[ABOUT THIS EXERCISE]:
Go through the records underneath and write each one out again exactly.

[EXCERPTED RECORDS]:
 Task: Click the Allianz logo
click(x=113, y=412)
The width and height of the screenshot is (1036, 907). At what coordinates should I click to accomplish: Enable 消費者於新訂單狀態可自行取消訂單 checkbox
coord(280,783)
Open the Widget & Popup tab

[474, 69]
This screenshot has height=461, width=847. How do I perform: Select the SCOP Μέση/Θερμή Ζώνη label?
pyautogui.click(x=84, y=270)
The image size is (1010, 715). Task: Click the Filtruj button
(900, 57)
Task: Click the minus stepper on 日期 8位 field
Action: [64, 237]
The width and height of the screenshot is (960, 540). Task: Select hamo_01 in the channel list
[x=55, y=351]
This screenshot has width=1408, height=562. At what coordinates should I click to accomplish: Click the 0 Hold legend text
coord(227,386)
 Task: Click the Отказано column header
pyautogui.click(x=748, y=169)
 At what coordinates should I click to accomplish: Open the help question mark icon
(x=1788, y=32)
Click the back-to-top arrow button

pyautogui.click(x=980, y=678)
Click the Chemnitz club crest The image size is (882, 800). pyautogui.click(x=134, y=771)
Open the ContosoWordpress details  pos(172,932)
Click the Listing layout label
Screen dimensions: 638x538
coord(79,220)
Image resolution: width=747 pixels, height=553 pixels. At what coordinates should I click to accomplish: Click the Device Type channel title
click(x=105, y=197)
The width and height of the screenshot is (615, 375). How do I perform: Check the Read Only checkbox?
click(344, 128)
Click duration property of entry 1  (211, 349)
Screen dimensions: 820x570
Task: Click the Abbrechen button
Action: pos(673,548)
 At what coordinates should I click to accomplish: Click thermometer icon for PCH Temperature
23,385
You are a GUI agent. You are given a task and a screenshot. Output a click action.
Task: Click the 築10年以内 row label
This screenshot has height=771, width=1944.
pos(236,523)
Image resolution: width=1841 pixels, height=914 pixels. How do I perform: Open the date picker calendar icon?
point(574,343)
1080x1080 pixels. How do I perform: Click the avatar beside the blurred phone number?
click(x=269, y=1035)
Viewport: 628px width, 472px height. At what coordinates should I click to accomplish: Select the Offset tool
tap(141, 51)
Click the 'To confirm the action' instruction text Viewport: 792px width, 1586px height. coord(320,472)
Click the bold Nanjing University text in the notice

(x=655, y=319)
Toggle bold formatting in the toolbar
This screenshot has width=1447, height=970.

[REPLY TO THE TASK]:
 Task: Click the Allianz logo
click(x=113, y=412)
The width and height of the screenshot is (1036, 907). At what coordinates should I click to accomplish: Enable 消費者於新訂單狀態可自行取消訂單 checkbox
coord(280,783)
Open the Widget & Popup tab

[474, 69]
This screenshot has height=461, width=847. How do I perform: Select the SCOP Μέση/Θερμή Ζώνη label?
pyautogui.click(x=84, y=270)
The image size is (1010, 715). Task: Click the Filtruj button
(900, 57)
Task: Click the minus stepper on 日期 8位 field
Action: [64, 237]
The width and height of the screenshot is (960, 540). Task: Select hamo_01 in the channel list
[x=55, y=351]
This screenshot has width=1408, height=562. At what coordinates should I click to accomplish: Click the 0 Hold legend text
coord(227,386)
 Task: Click the Отказано column header
pyautogui.click(x=748, y=169)
 At what coordinates should I click to accomplish: Open the help question mark icon
(x=1788, y=32)
Click the back-to-top arrow button

pyautogui.click(x=980, y=678)
Click the Chemnitz club crest The image size is (882, 800). pyautogui.click(x=134, y=771)
Open the ContosoWordpress details  pos(172,932)
Click the Listing layout label
Screen dimensions: 638x538
coord(79,220)
Image resolution: width=747 pixels, height=553 pixels. At what coordinates should I click to accomplish: Click the Device Type channel title
click(x=105, y=197)
The width and height of the screenshot is (615, 375). How do I perform: Check the Read Only checkbox?
click(344, 128)
Click duration property of entry 1  (211, 349)
Screen dimensions: 820x570
Task: Click the Abbrechen button
Action: pos(673,548)
 At what coordinates should I click to accomplish: Click thermometer icon for PCH Temperature
23,385
You are a GUI agent. You are given a task and a screenshot. Output a click action.
Task: Click the 築10年以内 row label
This screenshot has height=771, width=1944.
pos(236,523)
Image resolution: width=1841 pixels, height=914 pixels. How do I perform: Open the date picker calendar icon?
point(574,343)
1080x1080 pixels. How do I perform: Click the avatar beside the blurred phone number?
click(x=269, y=1035)
Viewport: 628px width, 472px height. At what coordinates should I click to accomplish: Select the Offset tool
tap(141, 51)
Click the 'To confirm the action' instruction text Viewport: 792px width, 1586px height. coord(320,472)
Click the bold Nanjing University text in the notice

(x=655, y=319)
Toggle bold formatting in the toolbar
This screenshot has width=1447, height=970.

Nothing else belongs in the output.